- [Tâche à réaliser A]:
Repérez dans les enregistrements chaque ligne contenant la chaîne « Locate » et recopiez-la intégralement, en respectant la casse.

------

Cela fait des lustres qu’on n’a pas vu Menâa parée de la sorte. Pas une
maison, pas un balcon, pas une terrasse sans un tapis chaoui bariolé aux
couleurs vives bien auressiennes. La meilleure manière pour annoncer le
printemps est célébrée au pluriel (thifsouine) à Menâa et toute sa région.
Thifsouine est une tradition ancestrale fêtée, à la fin du mois de février (le
28 février est considéré comme le dernier jour de l’hiver) début mars, et qui
annonce le printemps, donc le début de la belle saison.
Relancée il y a une
dizaine d’années par l’association culturelle amazighe Tasrifth, la fête
Thifsouine est connue dans la région depuis des millénaires. Les anciens du
village racontent que, dans toute la vallée, les hommes et les femmes sans
exclusive prenaient part ensemble à la préparation de cette cérémonie. Les
habitants des villages et hameaux accrochent ou déploient le plus beau tapis
(ahouli) que la famille possède, mais c’est aussi la saison qui annonce qu’il
va falloir réinstaller le métier à tisser et se remettre au travail, pour
initier les petites aux techniques du tissage.
Menâa, où se côtoient palmiers
dattiers et abricotiers, reçoit un printemps précoce, nous disent les
villageois. Ce premier jour, les femmes, mais surtout les jeunes filles montent
à la forêt pour ramener les herbes de saison dont elles ont besoin chez elles.

------

- [Tâche à réaliser B]:
Répondez aux questions suivantes à partir de l'extrait sur Thifsouine :
(i) Quelle date est considérée comme le dernier jour de l'hiver ?
(ii) Quelle association a relancé la fête il y a une dizaine d'années ?
(iii) Quels arbres se côtoient à Menâa ?

------

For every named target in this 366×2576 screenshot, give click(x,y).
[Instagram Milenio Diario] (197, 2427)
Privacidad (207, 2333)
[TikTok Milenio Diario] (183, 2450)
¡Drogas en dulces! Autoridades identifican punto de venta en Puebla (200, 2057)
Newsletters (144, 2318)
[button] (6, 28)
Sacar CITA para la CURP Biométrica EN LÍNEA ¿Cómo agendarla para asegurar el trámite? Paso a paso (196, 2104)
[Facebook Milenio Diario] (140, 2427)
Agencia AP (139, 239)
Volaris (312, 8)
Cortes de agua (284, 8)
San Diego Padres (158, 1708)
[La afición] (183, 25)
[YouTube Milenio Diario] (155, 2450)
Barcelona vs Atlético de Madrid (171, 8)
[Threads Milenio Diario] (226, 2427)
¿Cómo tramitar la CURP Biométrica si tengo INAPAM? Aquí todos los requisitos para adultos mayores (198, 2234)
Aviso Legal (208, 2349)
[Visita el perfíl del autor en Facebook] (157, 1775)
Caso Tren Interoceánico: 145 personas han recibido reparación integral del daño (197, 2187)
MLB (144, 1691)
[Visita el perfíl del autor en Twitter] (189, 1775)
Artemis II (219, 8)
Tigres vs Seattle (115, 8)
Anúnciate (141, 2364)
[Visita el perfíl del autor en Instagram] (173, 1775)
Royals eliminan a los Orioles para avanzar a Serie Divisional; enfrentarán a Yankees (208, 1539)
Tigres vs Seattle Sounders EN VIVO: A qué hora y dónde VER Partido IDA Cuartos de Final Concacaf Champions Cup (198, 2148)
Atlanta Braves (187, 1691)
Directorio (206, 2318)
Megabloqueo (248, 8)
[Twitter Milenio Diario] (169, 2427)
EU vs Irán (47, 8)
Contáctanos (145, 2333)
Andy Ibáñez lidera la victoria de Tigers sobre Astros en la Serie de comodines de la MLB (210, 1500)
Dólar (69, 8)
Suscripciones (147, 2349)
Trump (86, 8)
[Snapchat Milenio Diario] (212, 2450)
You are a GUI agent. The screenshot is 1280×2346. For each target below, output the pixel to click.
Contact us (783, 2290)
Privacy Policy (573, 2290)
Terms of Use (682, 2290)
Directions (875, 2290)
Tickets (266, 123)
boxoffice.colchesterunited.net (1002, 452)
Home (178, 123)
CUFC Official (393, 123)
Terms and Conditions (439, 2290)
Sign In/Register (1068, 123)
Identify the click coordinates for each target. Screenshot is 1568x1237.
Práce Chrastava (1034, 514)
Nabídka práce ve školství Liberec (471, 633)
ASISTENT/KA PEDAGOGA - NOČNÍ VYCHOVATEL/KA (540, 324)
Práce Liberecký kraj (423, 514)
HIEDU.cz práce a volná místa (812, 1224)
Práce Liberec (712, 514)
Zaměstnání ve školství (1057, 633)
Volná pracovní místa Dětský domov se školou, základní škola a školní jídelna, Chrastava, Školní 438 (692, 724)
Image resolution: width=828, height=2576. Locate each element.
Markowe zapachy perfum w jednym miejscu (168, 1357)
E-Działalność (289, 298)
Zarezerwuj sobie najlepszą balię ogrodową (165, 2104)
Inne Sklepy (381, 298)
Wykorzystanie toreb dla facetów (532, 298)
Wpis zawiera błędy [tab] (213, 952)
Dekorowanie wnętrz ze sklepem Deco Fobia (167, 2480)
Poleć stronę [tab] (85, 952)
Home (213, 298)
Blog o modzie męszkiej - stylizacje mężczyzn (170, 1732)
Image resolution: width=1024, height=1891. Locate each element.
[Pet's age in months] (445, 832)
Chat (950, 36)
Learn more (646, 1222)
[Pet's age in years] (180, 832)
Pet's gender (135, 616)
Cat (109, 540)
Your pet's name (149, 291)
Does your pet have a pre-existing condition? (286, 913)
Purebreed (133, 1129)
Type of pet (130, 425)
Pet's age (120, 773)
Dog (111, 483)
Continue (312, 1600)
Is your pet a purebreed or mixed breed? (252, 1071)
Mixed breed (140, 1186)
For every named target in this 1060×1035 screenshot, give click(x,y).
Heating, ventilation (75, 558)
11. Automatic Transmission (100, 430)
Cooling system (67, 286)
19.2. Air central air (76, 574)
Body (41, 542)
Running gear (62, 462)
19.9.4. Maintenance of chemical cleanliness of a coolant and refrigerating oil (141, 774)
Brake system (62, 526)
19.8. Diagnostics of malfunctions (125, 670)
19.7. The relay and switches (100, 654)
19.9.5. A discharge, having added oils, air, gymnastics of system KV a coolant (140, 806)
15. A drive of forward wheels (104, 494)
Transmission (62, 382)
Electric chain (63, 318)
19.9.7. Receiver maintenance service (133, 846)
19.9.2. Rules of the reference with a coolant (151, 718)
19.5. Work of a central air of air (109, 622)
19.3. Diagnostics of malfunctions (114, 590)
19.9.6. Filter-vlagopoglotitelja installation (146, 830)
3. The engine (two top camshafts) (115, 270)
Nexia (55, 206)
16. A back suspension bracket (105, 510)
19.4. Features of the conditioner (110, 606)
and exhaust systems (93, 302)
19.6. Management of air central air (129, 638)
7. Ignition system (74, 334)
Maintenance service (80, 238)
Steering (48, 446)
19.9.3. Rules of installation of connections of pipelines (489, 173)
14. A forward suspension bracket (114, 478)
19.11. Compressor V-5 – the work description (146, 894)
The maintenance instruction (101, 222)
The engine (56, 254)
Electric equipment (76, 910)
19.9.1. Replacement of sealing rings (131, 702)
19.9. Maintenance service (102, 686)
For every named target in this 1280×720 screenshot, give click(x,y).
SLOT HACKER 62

------

- [Réponse attendue A]:
Image resolution: width=828, height=2576. Locate each element.
Image resolution: width=1024, height=1891. Locate each element.

- [Réponse attendue B]:
(i) Le 28 février.
(ii) L'association culturelle amazighe Tasrifth.
(iii) Des palmiers dattiers et des abricotiers.